#### Exercise requirements
Give back only one number: how many lines in the data below contain the word "sidebar".

(Data items)
════════════════════
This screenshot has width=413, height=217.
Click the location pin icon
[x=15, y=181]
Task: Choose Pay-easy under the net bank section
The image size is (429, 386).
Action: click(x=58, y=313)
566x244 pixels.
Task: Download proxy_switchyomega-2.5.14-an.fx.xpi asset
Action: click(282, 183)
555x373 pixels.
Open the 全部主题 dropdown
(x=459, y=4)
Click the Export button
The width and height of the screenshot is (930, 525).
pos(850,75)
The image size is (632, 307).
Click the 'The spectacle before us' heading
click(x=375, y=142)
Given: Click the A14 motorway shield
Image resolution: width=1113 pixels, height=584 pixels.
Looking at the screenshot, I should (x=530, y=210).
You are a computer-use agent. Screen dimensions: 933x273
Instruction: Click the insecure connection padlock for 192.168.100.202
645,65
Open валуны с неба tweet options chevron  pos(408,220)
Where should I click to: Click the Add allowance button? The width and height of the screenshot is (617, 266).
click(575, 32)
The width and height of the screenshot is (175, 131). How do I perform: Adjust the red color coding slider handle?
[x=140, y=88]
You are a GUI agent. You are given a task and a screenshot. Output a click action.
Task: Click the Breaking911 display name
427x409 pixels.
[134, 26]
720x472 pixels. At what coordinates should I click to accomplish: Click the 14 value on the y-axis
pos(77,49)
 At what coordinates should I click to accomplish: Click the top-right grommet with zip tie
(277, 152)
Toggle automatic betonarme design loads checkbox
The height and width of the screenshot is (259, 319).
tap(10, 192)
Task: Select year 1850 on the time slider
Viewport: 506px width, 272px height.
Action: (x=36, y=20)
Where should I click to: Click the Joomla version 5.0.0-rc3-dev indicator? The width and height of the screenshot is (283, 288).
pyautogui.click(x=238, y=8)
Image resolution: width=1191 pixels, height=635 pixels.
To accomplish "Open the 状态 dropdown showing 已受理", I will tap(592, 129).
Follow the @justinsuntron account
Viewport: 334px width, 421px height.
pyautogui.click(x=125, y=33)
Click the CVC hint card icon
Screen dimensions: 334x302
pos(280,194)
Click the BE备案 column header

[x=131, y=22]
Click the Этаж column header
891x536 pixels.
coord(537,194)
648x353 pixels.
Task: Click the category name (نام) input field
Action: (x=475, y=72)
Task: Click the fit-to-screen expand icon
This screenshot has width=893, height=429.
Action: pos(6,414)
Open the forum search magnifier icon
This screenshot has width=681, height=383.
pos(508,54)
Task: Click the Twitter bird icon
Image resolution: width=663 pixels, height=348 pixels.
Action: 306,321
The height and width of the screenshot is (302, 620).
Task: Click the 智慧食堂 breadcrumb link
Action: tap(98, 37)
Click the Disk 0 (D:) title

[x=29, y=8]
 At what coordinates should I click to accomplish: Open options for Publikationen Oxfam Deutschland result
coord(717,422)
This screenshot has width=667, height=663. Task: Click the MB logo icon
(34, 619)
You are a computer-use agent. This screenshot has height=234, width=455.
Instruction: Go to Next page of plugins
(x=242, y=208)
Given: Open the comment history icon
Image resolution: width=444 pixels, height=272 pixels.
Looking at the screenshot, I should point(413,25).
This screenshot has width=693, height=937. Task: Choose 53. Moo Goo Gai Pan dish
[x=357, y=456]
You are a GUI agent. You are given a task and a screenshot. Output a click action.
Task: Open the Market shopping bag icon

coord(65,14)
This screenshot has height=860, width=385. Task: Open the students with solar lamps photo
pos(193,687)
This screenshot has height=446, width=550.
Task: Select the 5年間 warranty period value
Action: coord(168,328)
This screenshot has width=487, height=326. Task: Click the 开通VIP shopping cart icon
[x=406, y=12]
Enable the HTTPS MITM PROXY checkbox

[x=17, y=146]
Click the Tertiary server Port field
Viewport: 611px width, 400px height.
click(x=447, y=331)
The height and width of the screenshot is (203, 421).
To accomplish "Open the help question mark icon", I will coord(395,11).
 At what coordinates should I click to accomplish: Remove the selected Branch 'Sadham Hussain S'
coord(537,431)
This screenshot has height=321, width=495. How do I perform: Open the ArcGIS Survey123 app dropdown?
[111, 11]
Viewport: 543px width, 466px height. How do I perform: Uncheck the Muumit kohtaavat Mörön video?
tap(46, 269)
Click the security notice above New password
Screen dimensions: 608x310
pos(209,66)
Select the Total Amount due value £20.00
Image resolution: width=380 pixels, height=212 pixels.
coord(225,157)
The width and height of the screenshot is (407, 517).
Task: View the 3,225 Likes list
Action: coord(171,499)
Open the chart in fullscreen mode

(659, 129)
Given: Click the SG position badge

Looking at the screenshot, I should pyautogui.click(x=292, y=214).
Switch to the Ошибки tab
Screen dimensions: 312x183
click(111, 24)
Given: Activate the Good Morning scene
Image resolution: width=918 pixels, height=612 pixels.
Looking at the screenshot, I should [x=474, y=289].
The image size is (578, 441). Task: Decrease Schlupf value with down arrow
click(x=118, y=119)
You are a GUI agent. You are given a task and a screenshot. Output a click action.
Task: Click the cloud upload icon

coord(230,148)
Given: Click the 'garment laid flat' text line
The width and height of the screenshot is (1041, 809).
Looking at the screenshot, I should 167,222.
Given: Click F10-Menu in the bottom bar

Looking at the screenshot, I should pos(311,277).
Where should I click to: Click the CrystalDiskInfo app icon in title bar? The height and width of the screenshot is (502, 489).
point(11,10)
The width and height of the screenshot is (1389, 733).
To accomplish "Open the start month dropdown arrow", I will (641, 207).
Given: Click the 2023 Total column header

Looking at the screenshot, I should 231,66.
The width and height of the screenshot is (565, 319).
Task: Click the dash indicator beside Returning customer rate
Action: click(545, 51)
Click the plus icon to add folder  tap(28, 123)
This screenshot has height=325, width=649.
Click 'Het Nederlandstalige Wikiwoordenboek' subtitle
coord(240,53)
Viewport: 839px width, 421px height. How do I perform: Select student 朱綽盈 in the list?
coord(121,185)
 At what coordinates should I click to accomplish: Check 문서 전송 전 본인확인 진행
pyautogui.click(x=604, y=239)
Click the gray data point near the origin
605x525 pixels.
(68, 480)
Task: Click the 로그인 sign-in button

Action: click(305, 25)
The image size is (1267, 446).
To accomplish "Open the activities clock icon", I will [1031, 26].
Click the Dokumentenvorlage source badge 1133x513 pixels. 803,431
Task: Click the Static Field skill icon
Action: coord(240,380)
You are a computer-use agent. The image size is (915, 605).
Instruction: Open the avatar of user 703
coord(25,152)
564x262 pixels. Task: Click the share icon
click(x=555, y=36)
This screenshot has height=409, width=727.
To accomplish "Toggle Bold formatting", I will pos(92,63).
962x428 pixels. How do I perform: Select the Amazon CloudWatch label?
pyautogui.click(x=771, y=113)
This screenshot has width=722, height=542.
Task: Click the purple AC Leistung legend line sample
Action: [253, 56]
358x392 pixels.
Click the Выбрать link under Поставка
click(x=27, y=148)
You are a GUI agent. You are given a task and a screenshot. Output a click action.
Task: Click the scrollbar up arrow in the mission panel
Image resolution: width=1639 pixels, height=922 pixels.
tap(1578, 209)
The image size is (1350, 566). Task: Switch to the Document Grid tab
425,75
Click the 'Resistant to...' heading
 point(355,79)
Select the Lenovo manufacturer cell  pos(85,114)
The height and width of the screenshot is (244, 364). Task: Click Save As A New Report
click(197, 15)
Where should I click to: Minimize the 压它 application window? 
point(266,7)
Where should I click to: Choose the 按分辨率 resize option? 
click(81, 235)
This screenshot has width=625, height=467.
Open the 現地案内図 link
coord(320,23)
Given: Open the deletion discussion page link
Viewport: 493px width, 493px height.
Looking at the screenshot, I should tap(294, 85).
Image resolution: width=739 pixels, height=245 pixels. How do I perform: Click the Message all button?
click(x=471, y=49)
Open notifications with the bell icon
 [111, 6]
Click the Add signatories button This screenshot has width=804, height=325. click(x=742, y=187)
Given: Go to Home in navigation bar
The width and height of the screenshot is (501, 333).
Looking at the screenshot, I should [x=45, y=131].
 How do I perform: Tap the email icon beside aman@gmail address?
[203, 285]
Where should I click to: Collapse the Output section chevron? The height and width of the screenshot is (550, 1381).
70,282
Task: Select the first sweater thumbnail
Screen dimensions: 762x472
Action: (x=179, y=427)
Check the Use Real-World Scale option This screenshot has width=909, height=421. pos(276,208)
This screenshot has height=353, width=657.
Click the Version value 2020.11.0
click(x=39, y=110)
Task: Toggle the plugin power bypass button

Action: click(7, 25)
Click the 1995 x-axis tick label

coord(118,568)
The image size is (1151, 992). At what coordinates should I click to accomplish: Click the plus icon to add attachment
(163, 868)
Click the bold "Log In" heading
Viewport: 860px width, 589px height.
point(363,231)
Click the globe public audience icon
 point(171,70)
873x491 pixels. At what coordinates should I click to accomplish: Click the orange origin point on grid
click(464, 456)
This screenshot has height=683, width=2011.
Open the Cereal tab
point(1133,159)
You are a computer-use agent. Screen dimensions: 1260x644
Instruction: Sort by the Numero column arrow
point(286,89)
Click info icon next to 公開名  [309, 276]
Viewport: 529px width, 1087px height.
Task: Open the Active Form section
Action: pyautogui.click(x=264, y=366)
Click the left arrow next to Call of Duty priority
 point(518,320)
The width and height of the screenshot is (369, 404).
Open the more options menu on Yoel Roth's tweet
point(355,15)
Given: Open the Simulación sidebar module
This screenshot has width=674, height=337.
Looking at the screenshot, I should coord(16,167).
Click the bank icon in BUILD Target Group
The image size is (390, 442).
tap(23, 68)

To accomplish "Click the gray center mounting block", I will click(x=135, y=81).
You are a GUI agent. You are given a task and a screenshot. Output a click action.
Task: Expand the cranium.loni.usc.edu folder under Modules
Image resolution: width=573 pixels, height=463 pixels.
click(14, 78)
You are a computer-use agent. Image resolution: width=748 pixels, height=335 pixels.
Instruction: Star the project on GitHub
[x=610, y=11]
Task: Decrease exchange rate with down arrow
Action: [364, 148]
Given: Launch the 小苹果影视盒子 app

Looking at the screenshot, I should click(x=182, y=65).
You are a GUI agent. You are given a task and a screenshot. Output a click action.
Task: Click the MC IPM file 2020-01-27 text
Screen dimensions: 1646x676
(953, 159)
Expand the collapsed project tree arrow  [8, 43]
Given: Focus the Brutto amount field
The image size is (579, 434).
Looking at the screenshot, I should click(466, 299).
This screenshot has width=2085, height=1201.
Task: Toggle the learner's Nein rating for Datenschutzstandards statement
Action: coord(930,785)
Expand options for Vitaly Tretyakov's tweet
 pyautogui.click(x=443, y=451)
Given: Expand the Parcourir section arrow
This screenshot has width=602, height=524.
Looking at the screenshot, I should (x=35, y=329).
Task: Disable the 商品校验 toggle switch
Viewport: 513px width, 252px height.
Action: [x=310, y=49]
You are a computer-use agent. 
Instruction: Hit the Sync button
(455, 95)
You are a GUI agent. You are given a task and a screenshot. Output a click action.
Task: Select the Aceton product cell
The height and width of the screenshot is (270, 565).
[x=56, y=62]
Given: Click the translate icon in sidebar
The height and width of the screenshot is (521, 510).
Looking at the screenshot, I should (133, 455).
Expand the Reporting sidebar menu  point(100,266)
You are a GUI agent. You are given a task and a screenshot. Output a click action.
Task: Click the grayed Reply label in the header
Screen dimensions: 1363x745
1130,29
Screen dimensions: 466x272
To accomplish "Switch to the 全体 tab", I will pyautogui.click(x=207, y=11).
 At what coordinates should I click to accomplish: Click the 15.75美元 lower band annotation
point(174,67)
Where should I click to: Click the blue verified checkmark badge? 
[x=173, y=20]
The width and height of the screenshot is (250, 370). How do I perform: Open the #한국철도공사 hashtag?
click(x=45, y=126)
════════════════════
#### Written reply
3